Rule 14. When visiting patients known to be sick with smallpox, scarlet fever or diphtheria, health officers and attending physicians shall clothe themselves in a specially provided clean linen duster, oil-cloth or rubber coat, and close fitting cap made of silk,

5-Bd. of Health.

linen, oil-cloth or rubber, and take all other reasonable precautions.*

BURIAL.

Rule 15. Human remains shall not be buried without a permit issued by a health officer or deputy, and no permit shall be issued unless the health officer or deputy has in hand a certificate of death properly filled out in ink or indelible pencil. In all cases of death from cholera, bubonic plague, leprosy, typhus fever, yellow fever, smallpox, diphtheria, membranous croup, and scarlet fever, the funeral shall be strictly private, and the burial shall be made within twenty-four hours after death. No public or church funeral shall be held or any person permitted to enter the house containing the remains, excepting the undertaker and his assistants, unless by permission of the health officer.

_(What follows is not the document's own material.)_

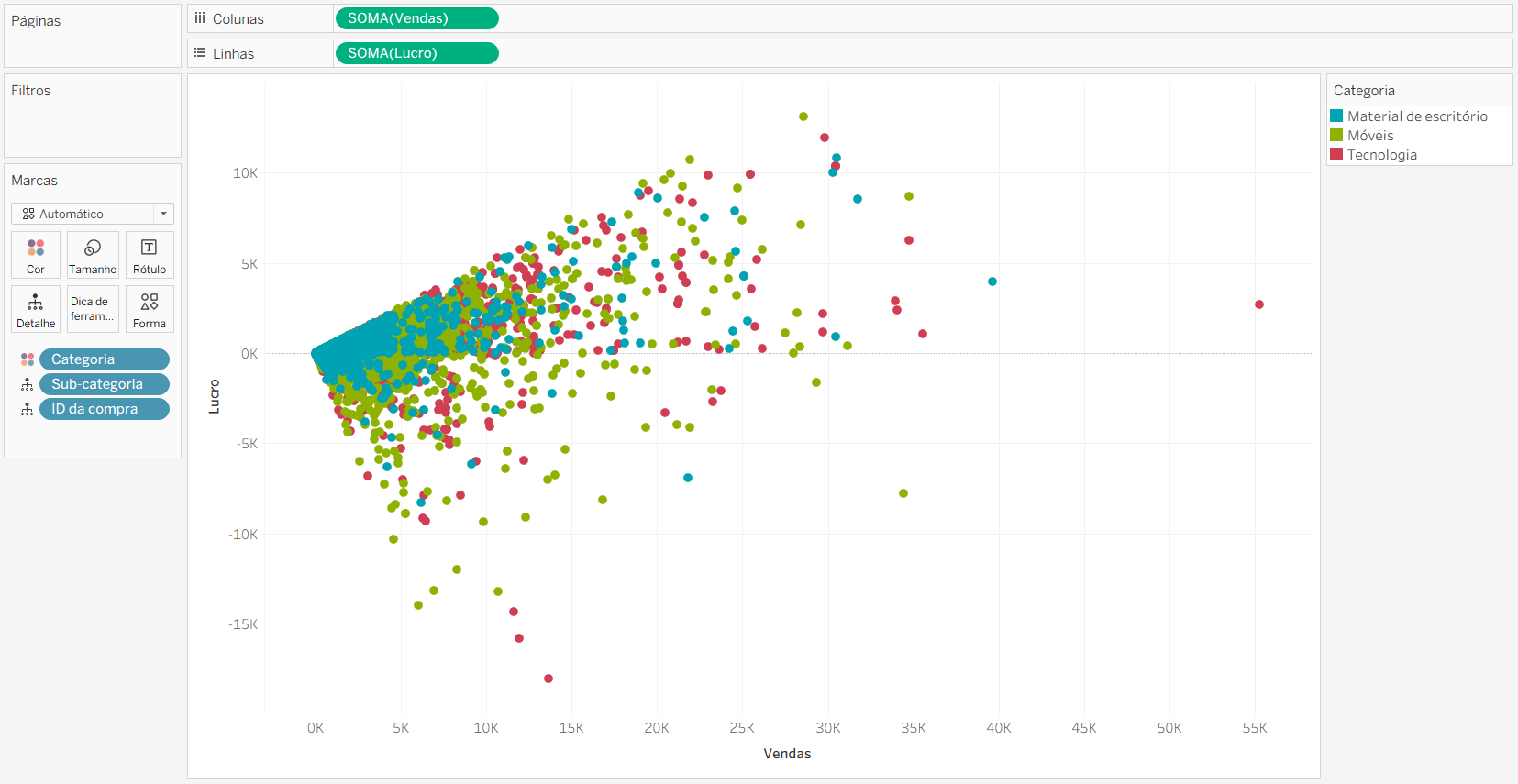Open the Automático mark type dropdown
Screen dimensions: 1518x784
pos(93,214)
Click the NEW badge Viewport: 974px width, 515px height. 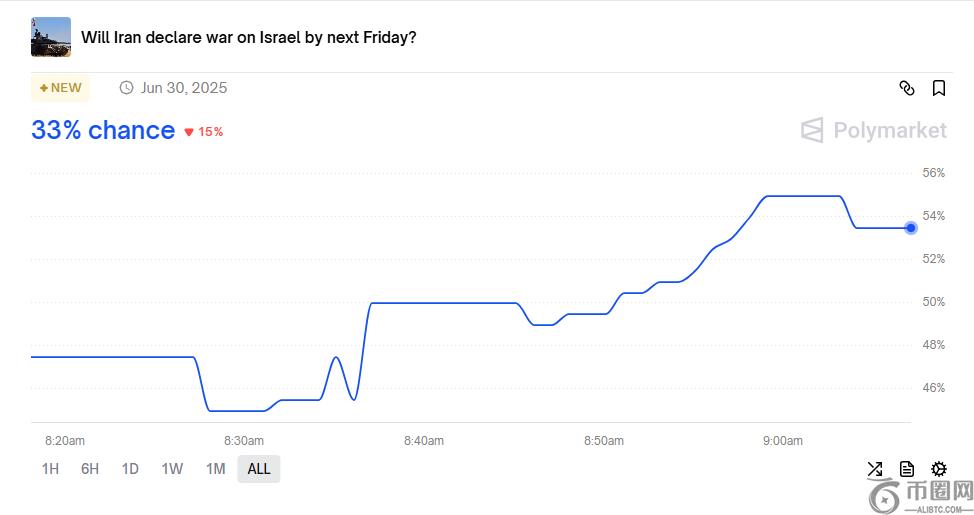tap(60, 88)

Rule 16. Buried human remains shall not be disinterred nor removed without permission from the State Board of Health, and blank applications for disinterment and removal may be had at any time upon application to said State Board.

When, however, the disinterment and reinterment is to be made in the same cemetery, then no permit is required. Bodies which have lain over one week in a vault are to be regarded as buried, and must not be removed or buried without a permit. If remains are deposited in a vault and subsequently removed for burial in the same cemetery no permit is required.

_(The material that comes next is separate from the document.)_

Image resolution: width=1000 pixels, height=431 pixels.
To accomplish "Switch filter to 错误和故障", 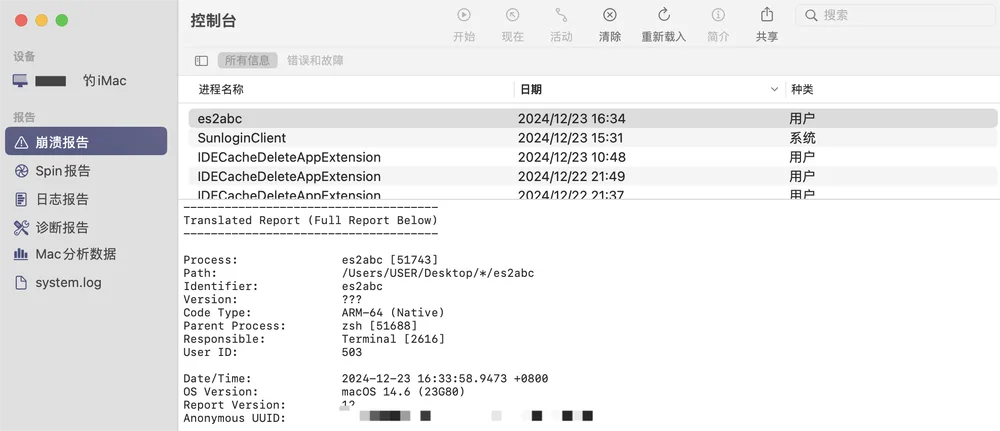I will pos(315,61).
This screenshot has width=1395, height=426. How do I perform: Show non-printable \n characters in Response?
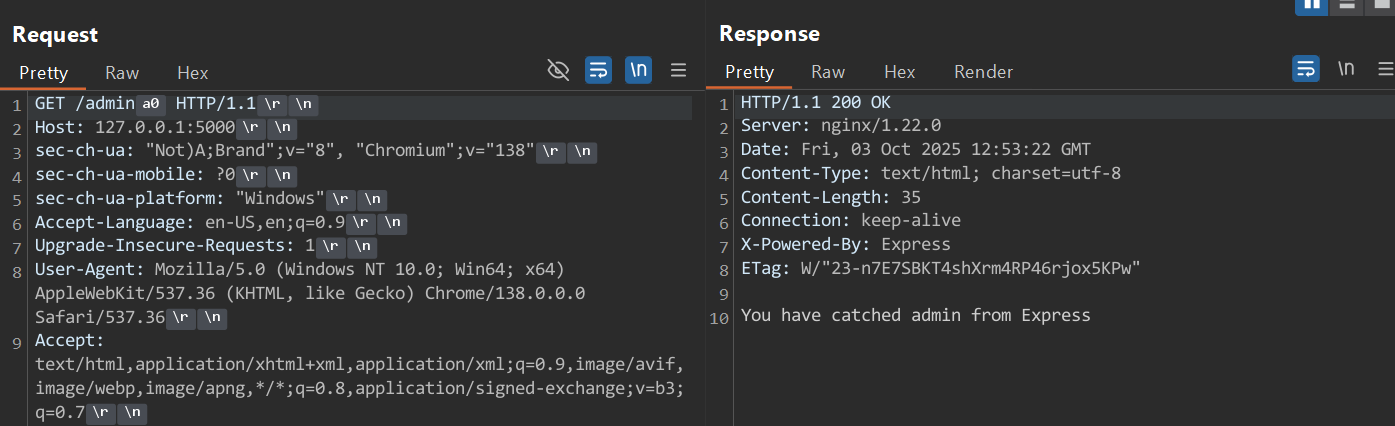(x=1346, y=68)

The cap should well cover the hair. Before leaving the premises the physicians should cleanse hands and face with antiseptic soap and water, and use a disinfectant upon hands and face. The coat, cap, antiseptic soap and bottle of disinfectant should be carried in a special glazed leather valise or other approved receptacle, together with a pad of cotton, which is to be kept wet with formaldehyde. Health Officers and attending physicians should give full and explicit instructions to parents, nurses and attendants concerning every precaution to be taken against the spread of infectious diseases. When possible, patients should be placed in a room, which, for the time, should not be entered by others than those who nurse, and only the physicians and nurses should be admitted. Every article of tableware or of apparel used by the patient should be sterilized or destroyed by fire as soon as possible. Pieces of old, soft cloth should be used for wiping the mouth and nose of the sick. They should be used but once and then immediately destroyed by burning, or sterilized by boiling one-half hour or more in water.

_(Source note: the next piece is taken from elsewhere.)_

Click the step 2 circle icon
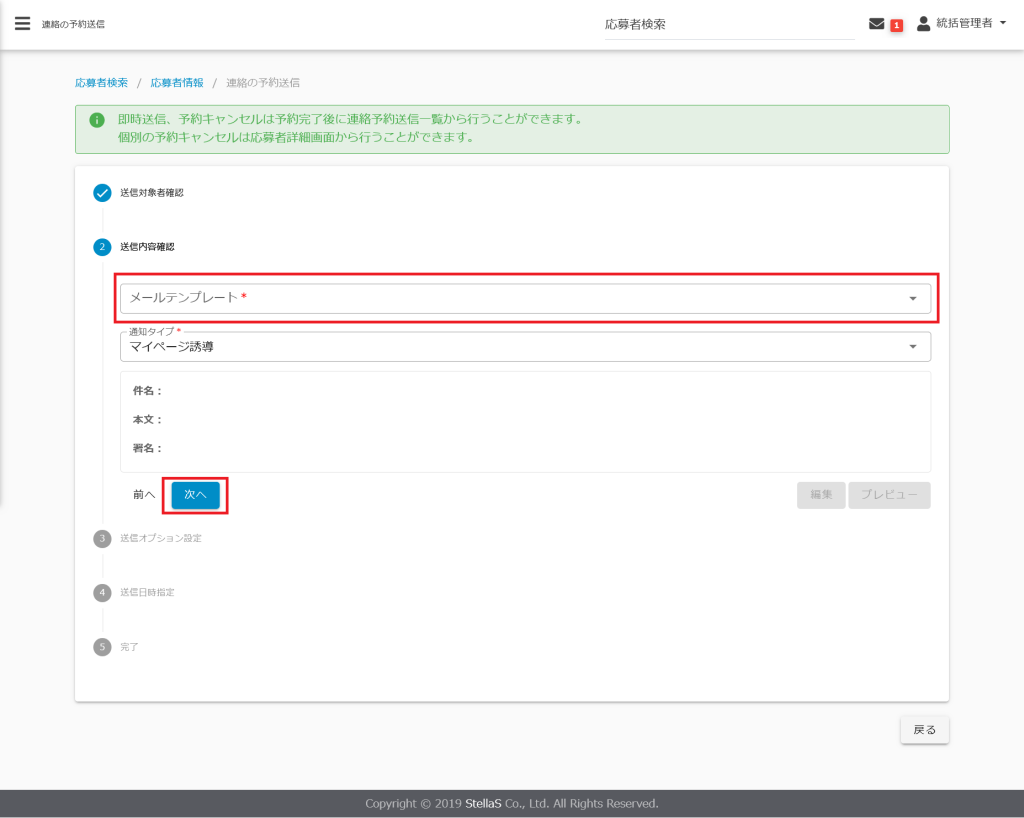The image size is (1024, 818). coord(102,247)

The disinfectant recommended is a 1 to 5,000 solution of corrosive sublimate, a 5 per cent. solution of carbolic acid, or a 1 per cent. solution of lysol. A cake of sublimated or carbolic soap may be conveniently carried in a traveler's soap box. The cotton pad is kept in the case or bag to absorb the formaldehyde. This chemical is our greatest antiseptic and its vapor will destroy all germs.

It will be well to add to the above outfit a roll of paper napkins and a bundle of small flat, pine sticks to be used as tongue depressers. The paper napkins are suggested because towels can not sometimes be found at the houses of the poor, and it they were found might be infected. Having one's own napkins gives perfect independence. The wooden tongue depressers may be whittled out of pine, or better, obtain from seed dealers the flat pine markers for flower beds which gardeners use. They cost 70 cents per 1,000.